The artist often works with a monumental format that draws in the body as an important parameter in terms of scale - in several respects. The body is both immediately present as the explicit presence of a woman, or as an abstraction of a recognisable figure - an amoeba, an eye, an organ. But the body is also conceived of as the viewer's physicality in relation to the physical reading of the work. The originator of phenomenology, the French philosopher Merleau-Ponty, speaks of the body's lived experience and the perceived, immediate experience. Ponty's idea of ??a pre-conscious perception acquires a resonance in Tschäpe's works, because they appear to presuppose the viewer's active, immediate body that registers sensations, states of being and moods in advance of the thought or the word. Her artistic world communicates a universe that exists as a pre-verbal place, where the body functions as the principal transmitter of meaning and significance. [i]

Conversely, there is no doubt: the formally-based expression points to something other than what the eye sees and senses: to the magical and extraordinary, the ineffable, the utopian. The pictures refer to a primeval state, a foundation world that extends beyond the visible. The starting-point resembles a landscape, a piece of nature that is inhabited by something else, by characters from a mythology or fable, or who appear as gestalts from literary narratives, the plot of which cannot be decoded. As in the photo series The Space Between Us (1-25), 2010 and the new video work from 2012, Tschäpe's natural growths are equated with condoms or balloon-like shapes, i.e. man-made elements that point into a universe of abstractions and intangibles: a clash between naturally and culturally-created phenomena that results in mutations and fabrications from a world that underlies the instances of reality. It is like a kind of artistic magic realism gone mad. In the coupling between the lifelike and the abstract we sense a longing for the exotic, the extra-sensory and the fantastic, where all things are possible. The magic is part of the story, but the supernatural is rooted in the form, and must be understood in a concrete sense and accepted on its own terms.

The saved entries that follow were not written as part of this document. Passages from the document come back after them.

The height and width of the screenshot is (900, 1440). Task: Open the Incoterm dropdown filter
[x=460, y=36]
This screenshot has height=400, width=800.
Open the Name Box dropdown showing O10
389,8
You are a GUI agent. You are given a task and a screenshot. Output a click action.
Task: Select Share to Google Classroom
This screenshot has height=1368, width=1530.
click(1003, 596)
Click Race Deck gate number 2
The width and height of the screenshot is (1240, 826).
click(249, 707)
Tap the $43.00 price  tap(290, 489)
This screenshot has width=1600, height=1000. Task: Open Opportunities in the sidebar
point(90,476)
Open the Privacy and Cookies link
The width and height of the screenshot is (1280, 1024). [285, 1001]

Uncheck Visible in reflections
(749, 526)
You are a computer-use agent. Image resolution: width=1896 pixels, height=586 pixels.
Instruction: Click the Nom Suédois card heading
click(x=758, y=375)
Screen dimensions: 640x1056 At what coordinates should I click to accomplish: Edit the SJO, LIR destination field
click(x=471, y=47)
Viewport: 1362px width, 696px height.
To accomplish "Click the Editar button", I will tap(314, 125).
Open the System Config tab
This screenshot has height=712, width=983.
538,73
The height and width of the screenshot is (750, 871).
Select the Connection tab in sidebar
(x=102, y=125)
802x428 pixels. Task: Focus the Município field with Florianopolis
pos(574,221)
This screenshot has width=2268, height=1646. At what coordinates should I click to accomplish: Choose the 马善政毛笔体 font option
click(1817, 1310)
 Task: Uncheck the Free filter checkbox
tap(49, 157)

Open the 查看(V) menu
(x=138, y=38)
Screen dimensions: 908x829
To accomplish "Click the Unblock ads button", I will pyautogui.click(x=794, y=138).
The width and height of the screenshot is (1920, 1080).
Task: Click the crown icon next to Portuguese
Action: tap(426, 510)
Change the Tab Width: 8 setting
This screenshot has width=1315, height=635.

In Tschäpe's artistic universe, the fantasy and magic possess a utopian dimension. Her works represent a happy place, which may not necessarily exist in physical form, but rather as a thought, an idea or conception of a universe where fantasy, sensation and sensuality are dominant, rather than rationale, reason and theory. Where the impossible and the incredible are the norm, and determine the paradisiacal image worlds. But which is also impossible and non-existent. With these surreal image scenarios and the presence of non-natural and inexplicable foreign elements, the artist reminds us that art is a field of possibilities, the laws and logics of which lie beyond those of reality.

Tschäpe refers to a world on the edge of this one. It should not be confused with a modernist romanticism; in Tschäpe, we find no nostalgia for bygone days when mankind and nature were one, where art represents a different and better world. The works offer a rare combination of surreal natural universes and a technological, culturally-fabricated foundation that points to the here and now. A phenomenological sensing of a super-reality based on an organic artificiality, which appears to be present. It is right here, on the surface, now and beyond this world.

Anna Krogh
Curator of Kunsthallen Brandts in Odense

[i] Merleau-Ponty's principal work, Phénomenologie de la Perception (1945) is available in a Danish version, Kroppens fænomenologi, published by Det lille forlag (2009).